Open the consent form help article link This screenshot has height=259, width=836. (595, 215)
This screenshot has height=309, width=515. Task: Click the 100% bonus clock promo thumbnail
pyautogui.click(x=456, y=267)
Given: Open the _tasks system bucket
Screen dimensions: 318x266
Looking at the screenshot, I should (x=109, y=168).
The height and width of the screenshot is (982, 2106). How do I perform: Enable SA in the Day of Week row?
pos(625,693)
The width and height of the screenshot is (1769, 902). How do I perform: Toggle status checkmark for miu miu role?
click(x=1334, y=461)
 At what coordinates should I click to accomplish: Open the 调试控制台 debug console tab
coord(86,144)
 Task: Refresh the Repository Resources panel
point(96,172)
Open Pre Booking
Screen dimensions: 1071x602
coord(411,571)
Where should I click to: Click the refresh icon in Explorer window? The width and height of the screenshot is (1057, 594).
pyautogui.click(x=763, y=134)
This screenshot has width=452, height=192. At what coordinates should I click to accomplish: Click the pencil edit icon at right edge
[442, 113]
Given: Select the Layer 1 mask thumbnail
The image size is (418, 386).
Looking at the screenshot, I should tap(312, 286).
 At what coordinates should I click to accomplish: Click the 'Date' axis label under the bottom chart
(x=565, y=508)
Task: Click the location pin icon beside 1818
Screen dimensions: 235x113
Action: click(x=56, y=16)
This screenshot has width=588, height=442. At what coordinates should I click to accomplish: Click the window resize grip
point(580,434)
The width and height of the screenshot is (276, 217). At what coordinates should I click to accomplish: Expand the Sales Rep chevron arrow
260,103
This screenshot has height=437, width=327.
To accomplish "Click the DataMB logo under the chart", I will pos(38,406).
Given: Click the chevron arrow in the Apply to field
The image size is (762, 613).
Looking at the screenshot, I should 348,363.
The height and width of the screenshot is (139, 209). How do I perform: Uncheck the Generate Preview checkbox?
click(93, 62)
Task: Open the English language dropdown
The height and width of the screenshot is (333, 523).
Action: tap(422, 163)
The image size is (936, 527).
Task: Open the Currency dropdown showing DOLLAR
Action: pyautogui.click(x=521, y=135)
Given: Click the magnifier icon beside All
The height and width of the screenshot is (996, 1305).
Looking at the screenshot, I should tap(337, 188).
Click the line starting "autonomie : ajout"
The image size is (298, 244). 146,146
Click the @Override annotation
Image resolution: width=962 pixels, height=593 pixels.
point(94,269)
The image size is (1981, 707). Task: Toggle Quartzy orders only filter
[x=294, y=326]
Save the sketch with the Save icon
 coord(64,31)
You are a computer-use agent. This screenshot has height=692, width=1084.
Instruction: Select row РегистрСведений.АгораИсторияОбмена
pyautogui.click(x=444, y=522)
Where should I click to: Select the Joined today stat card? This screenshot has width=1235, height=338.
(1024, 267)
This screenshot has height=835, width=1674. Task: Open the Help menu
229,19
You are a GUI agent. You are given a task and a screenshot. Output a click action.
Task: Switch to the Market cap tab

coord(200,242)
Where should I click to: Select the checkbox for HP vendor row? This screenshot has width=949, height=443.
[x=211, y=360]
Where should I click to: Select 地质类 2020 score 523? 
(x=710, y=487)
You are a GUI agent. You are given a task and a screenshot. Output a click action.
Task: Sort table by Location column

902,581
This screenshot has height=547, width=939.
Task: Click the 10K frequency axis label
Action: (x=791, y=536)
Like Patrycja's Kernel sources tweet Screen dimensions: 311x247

☆ ☆ ☆ ☆ ☆ ☆ ☆

*The task*:
Repeat each line above exactly as it stands.

*Exercise response*:
Open the consent form help article link This screenshot has height=259, width=836. (595, 215)
This screenshot has height=309, width=515. Task: Click the 100% bonus clock promo thumbnail
pyautogui.click(x=456, y=267)
Given: Open the _tasks system bucket
Screen dimensions: 318x266
Looking at the screenshot, I should (x=109, y=168).
The height and width of the screenshot is (982, 2106). How do I perform: Enable SA in the Day of Week row?
pos(625,693)
The width and height of the screenshot is (1769, 902). How do I perform: Toggle status checkmark for miu miu role?
click(x=1334, y=461)
 At what coordinates should I click to accomplish: Open the 调试控制台 debug console tab
coord(86,144)
 Task: Refresh the Repository Resources panel
point(96,172)
Open Pre Booking
Screen dimensions: 1071x602
coord(411,571)
Where should I click to: Click the refresh icon in Explorer window? The width and height of the screenshot is (1057, 594).
pyautogui.click(x=763, y=134)
This screenshot has width=452, height=192. At what coordinates should I click to accomplish: Click the pencil edit icon at right edge
[442, 113]
Given: Select the Layer 1 mask thumbnail
The image size is (418, 386).
Looking at the screenshot, I should tap(312, 286).
 At what coordinates should I click to accomplish: Click the 'Date' axis label under the bottom chart
(x=565, y=508)
Task: Click the location pin icon beside 1818
Screen dimensions: 235x113
Action: click(x=56, y=16)
This screenshot has width=588, height=442. At what coordinates should I click to accomplish: Click the window resize grip
point(580,434)
The width and height of the screenshot is (276, 217). At what coordinates should I click to accomplish: Expand the Sales Rep chevron arrow
260,103
This screenshot has height=437, width=327.
To accomplish "Click the DataMB logo under the chart", I will pos(38,406).
Given: Click the chevron arrow in the Apply to field
The image size is (762, 613).
Looking at the screenshot, I should 348,363.
The height and width of the screenshot is (139, 209). How do I perform: Uncheck the Generate Preview checkbox?
click(93, 62)
Task: Open the English language dropdown
The height and width of the screenshot is (333, 523).
Action: tap(422, 163)
The image size is (936, 527).
Task: Open the Currency dropdown showing DOLLAR
Action: pyautogui.click(x=521, y=135)
Given: Click the magnifier icon beside All
The height and width of the screenshot is (996, 1305).
Looking at the screenshot, I should tap(337, 188).
Click the line starting "autonomie : ajout"
The image size is (298, 244). 146,146
Click the @Override annotation
Image resolution: width=962 pixels, height=593 pixels.
point(94,269)
The image size is (1981, 707). Task: Toggle Quartzy orders only filter
[x=294, y=326]
Save the sketch with the Save icon
 coord(64,31)
You are a computer-use agent. This screenshot has height=692, width=1084.
Instruction: Select row РегистрСведений.АгораИсторияОбмена
pyautogui.click(x=444, y=522)
Where should I click to: Select the Joined today stat card? This screenshot has width=1235, height=338.
(1024, 267)
This screenshot has height=835, width=1674. Task: Open the Help menu
229,19
You are a GUI agent. You are given a task and a screenshot. Output a click action.
Task: Switch to the Market cap tab

coord(200,242)
Where should I click to: Select the checkbox for HP vendor row? This screenshot has width=949, height=443.
[x=211, y=360]
Where should I click to: Select 地质类 2020 score 523? 
(x=710, y=487)
You are a GUI agent. You are given a task and a screenshot. Output a click action.
Task: Sort table by Location column

902,581
This screenshot has height=547, width=939.
Task: Click the 10K frequency axis label
Action: (x=791, y=536)
Like Patrycja's Kernel sources tweet Screen dimensions: 311x247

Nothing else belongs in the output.